L’action gouvernementale contre les groupes protestants se concentre principalement sur la Kabylie. Des croyants de la région considèrent cela comme une « provocation » avec le but sous-jacent de provoquer un type de réaction susceptible d’être réprimée « avec fermeté », précise la source. Toutefois, les dirigeants des églises ont appelé à maintenir une attitude pacifique, à ne pas exprimer d’opinions anti-gouvernementales sur les réseaux sociaux et à défendre la liberté religieuse en continuant les initiatives de prière et de jeûne qui ont commencé en mars. L’hostilité du gouvernement a débouché sur une « unité plus forte que jamais entre les églises ». La croissance sensible des communautés chrétiennes protestantes au cours des vingt dernières années, aurait pu mener à des divergences sur les questions théologiques secondaires, mais tout cela a été mis de côté « pour affronter ensemble toutes ces injustices », a déclaré à Evangelical Focus la source algérienne. Les communautés chrétiennes dont les lieux de culte ont été fermés ont profité de la collaboration d’autres groupes qui leur offrent l’hospitalité. De « nouveaux groupes à la maison » se sont mis plus tard en place. Le gouvernement algérien traverse une période confuse de transition après la démission du Président Abdelaziz Bouteflika. Abdelkader Bensalah, le nouveau dirigeant par intérim, a appelé à l’organisation de nouvelles élections.

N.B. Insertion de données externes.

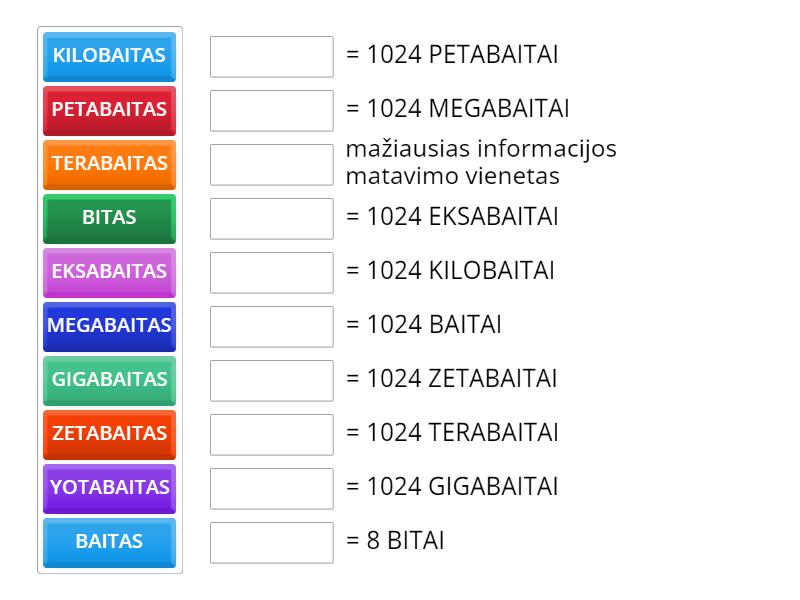Image resolution: width=800 pixels, height=600 pixels.
Task: Pick the BAITAS tile at the bottom
Action: tap(108, 542)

Ces tout derniers jours, on a appris que deux autres églises de Kabylie pourraient être contraintes à fermer. Jusqu’à présent, les autorités ont justifié leurs actions en arguant du fait que la plupart des lieux de culte protestants n’avaient pas obtenu la licence exigée aux termes de la loi de 2006 connue comme le décret 06/03.
L’Église protestante d’Algérie (EPA), une entité créée voici quatre décennies et qui désormais unifie plus de quarante églises protestantes dans le pays, a dénoncé le fait que ces communautés chrétiennes ont fait des demandes de licence depuis des années mais que les autorités ont intentionnellement ignoré leurs demandes afin de les mettre en situation d’illégalité. Des experts algériens en droits de l’homme cherchent [les moyens] de déroger à la loi.

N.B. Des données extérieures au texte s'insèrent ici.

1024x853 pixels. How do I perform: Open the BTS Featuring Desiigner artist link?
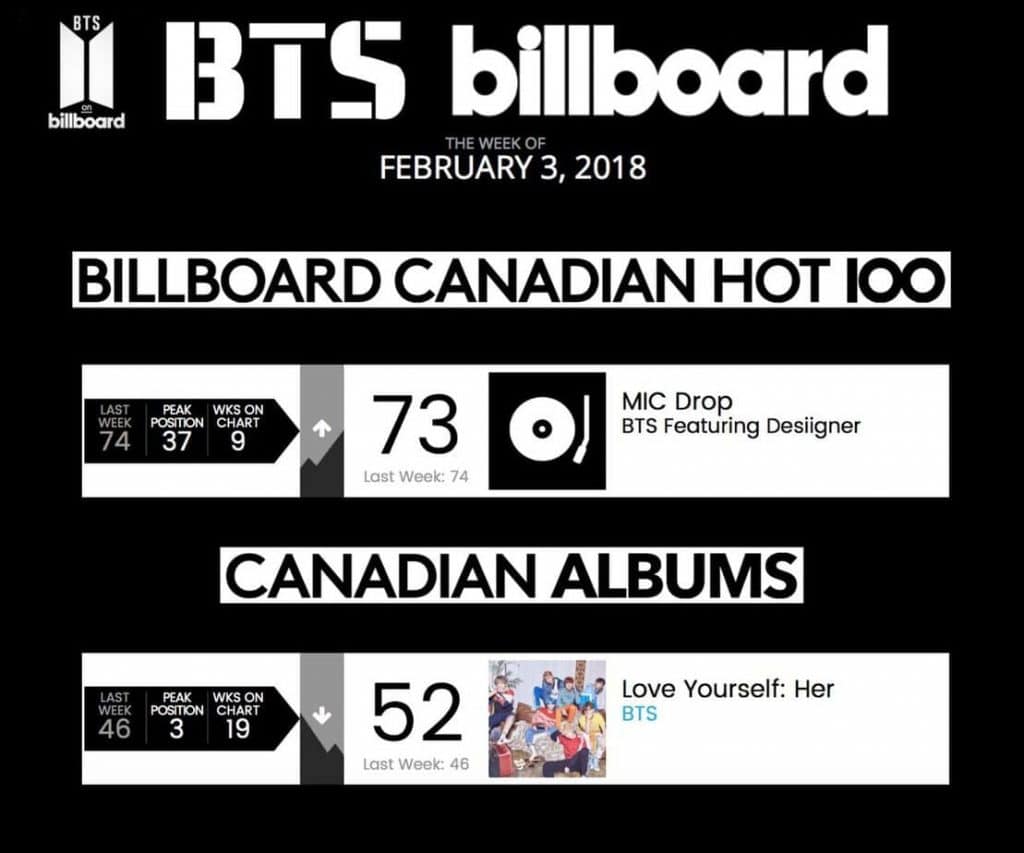point(741,427)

L’Alliance évangélique mondiale (AEM) est une des organisations internationales à s’être déclarée en faveur de l’Église protestante d’Algérie. L’AEM a traité de la situation lors de la session de septembre dernier du Conseil des droits de l’homme des Nations unies. Elle a dénoncé le fait que « les églises se trouvent dans un flou légal de non reconnaissance, donnant aux autorités toute latitude pour fermer un bâtiment après l’autre ». L’AEM, qui représente 600 millions de chrétiens évangéliques dans le monde, a appelé à « la fin de la campagne contre les églises protestantes et à la révision du processus d’enregistrement ».
Source : Evangelical Focus, 15 octobre 2019.